Blog 1

Where time stands still

This morning I had a rare moment of solitude. I was in the office and was actually alone. I am almost never alone at camp. It’s actually one of the things I love about camp. There is always someone who needs help, needs someone to talk to, or a problem to be fixed. Yet this morning I found myself in the office at 7:02 with some free time. I thought I might actually get some book keeping done, but I was wrong. Our longtime waterfront director/camp psychologist Cabe Knight ambled into the office to chat. Cabe had no particular agenda this morning, it was just nice for the two of us to talk and for it not to anything in particular. We had a great chat and talked about a variety of topics such as our own children, camper progress on the ski dock, staff, etc. The topic changed to the title of our favorite camp song, “all my life’s a circle” and we joked about how funny it was that his son John recently helped Cabe teach my daughter Raya to water ski (when I was a kid, Cabe taught me to ski).

We joked about how funny it is that there are so many photos of him teaching kids to ski 30 years ago. Now, 30 years later they are parents of campers and Cabe is teaching their kids to ski. After he left the office I found myself thinking about the importance of the continuity staff members like Cabe provide.

For many of our campers camp is their rudder, their stability. It’s something in their life that does not change. The smell and the look of camp stays the same. Sure we improve the buildings and upgrade equipment, but the feel of camp is timeless. For those of you that have returned to your childhood camp you know exactly what I am talking about. To literally have your kids learning from the same staff member who taught you is not only remarkable, but it’s very comforting. It’s nice to know that some things don’t change.

For many of our campers the world can be a scary place. Our kids live in a world of 24 hour news, constant social media updates and most are never more than 5 feet from their phones. Camp is the opposite of this, we provide a place for our campers to be silly, enjoy downtime, and practice failure without fear of academic consequences. Having a place to decompress, relax and feel comfortable in your own skin is wonderful. Knowing that this place will always be there for you is priceless.
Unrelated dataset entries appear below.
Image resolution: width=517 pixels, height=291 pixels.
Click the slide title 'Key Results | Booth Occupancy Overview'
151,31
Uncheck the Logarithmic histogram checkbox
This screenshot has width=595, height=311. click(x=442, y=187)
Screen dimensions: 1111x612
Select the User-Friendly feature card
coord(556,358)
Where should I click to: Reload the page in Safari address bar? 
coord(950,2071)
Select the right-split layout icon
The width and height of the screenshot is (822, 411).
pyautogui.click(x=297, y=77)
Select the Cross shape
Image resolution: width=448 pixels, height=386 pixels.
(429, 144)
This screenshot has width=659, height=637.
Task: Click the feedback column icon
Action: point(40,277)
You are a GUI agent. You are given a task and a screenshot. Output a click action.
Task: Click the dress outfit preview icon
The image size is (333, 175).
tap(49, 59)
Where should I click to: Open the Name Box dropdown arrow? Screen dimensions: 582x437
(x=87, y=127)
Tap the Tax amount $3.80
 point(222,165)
All to often we see our campers, staff, and alumni walk into camp, spend a few minutes here and just relax. I love watching that change take place, seeing the calm in their faces and watching them realize that they are home. It’s a great feeling to be a part of that process. Thanks for sending your kids here this summer and allowing them to have a place that will be a stable rudder in their lives. Thanks for allowing them a place to relax, decompress and be themselves. We hope you see the difference next week when they come home ready to re emerge from camp life into their regular life recharged and ready to take over the world.

One thought on “Where time stands still”

  1. Oh, Gabe, You manage to put the spirit of camp and the feel and emotion of it into words. Coming back to Birch Trail centers us in a way no other place can. The smell of the lake, the feel of the wind, the familiarity of the path to Tamarack Village — all bring us home both literally and figuratively. Thank you for understanding and continuing the legacy, while at the same time bringing our beloved Birch Trail into the 21st century. How!